#### Work task
Your copy of the listing should match it exactly, only without pictures.

==== Provided material ====

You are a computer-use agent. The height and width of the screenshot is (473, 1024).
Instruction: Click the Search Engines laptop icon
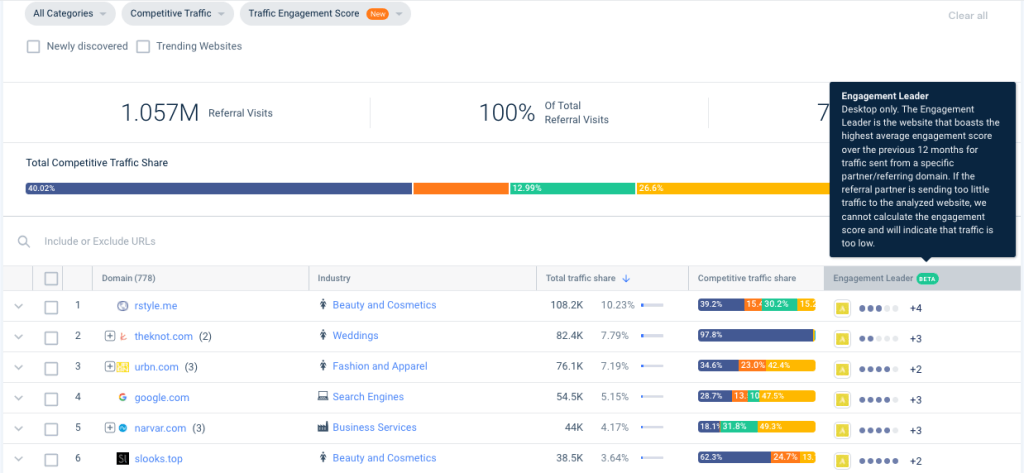[x=323, y=397]
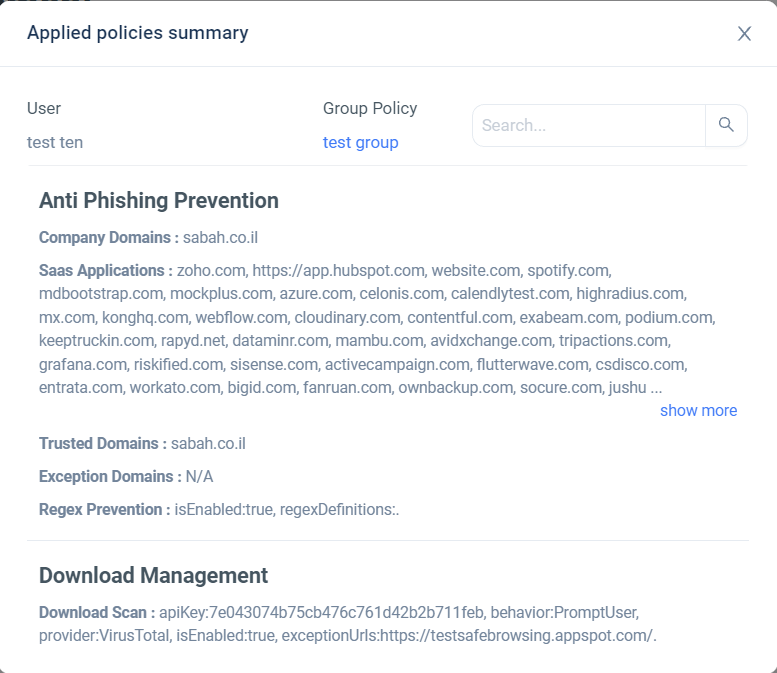Expand Saas Applications with show more

pyautogui.click(x=698, y=410)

====

#### Exercise answer
You are a computer-use agent. The height and width of the screenshot is (473, 1024).
Instruction: Click the Search Engines laptop icon
[x=323, y=397]
Expand Saas Applications with show more

pyautogui.click(x=698, y=410)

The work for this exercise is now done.